------ Records shown ------

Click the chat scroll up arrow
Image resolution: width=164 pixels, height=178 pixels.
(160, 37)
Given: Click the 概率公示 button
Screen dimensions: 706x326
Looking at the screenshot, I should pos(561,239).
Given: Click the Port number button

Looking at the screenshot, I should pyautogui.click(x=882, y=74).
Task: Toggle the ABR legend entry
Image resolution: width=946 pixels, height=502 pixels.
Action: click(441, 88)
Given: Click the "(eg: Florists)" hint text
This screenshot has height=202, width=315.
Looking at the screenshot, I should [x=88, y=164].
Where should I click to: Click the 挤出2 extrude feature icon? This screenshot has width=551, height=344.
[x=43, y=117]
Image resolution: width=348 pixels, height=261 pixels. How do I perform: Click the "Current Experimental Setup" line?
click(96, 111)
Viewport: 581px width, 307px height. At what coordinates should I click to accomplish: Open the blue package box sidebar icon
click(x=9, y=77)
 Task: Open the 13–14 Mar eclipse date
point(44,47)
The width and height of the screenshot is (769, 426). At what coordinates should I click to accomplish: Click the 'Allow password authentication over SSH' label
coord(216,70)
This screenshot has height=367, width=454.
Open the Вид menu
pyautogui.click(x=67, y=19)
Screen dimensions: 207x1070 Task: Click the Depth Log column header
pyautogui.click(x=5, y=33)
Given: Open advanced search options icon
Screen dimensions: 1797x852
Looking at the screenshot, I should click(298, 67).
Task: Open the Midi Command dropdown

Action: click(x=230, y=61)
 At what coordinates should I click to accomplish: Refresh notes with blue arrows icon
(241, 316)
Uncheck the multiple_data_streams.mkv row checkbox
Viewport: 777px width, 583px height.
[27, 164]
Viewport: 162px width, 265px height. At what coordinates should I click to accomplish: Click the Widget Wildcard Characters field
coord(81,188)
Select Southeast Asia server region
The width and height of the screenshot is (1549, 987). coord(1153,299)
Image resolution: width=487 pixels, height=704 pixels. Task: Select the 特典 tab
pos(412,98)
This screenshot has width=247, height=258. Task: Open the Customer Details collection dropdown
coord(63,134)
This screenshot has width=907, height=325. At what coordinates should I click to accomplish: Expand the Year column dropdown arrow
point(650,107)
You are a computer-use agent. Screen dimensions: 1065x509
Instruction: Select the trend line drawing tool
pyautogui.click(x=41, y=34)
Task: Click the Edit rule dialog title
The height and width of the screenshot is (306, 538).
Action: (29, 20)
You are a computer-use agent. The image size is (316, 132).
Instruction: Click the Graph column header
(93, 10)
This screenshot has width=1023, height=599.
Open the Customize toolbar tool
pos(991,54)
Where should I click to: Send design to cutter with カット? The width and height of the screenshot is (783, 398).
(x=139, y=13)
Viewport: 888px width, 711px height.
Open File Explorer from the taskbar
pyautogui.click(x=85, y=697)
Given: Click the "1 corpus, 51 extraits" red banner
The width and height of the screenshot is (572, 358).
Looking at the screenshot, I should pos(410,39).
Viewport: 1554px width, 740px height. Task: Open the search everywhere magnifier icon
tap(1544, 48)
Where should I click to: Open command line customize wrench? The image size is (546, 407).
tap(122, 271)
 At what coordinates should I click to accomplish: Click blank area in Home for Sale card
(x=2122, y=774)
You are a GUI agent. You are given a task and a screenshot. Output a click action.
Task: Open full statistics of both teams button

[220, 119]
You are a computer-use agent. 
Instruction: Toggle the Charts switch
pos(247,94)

------

= What the task requires =
Would you quote, exactly and only, the lines from the one containing "Viewport: 888px width, 711px height." to the end of the entries?

= Result of the task =
Viewport: 888px width, 711px height.
Open File Explorer from the taskbar
pyautogui.click(x=85, y=697)
Given: Click the "1 corpus, 51 extraits" red banner
The width and height of the screenshot is (572, 358).
Looking at the screenshot, I should pos(410,39).
Viewport: 1554px width, 740px height. Task: Open the search everywhere magnifier icon
tap(1544, 48)
Where should I click to: Open command line customize wrench? The image size is (546, 407).
tap(122, 271)
 At what coordinates should I click to accomplish: Click blank area in Home for Sale card
(x=2122, y=774)
You are a GUI agent. You are given a task and a screenshot. Output a click action.
Task: Open full statistics of both teams button

[220, 119]
You are a computer-use agent. 
Instruction: Toggle the Charts switch
pos(247,94)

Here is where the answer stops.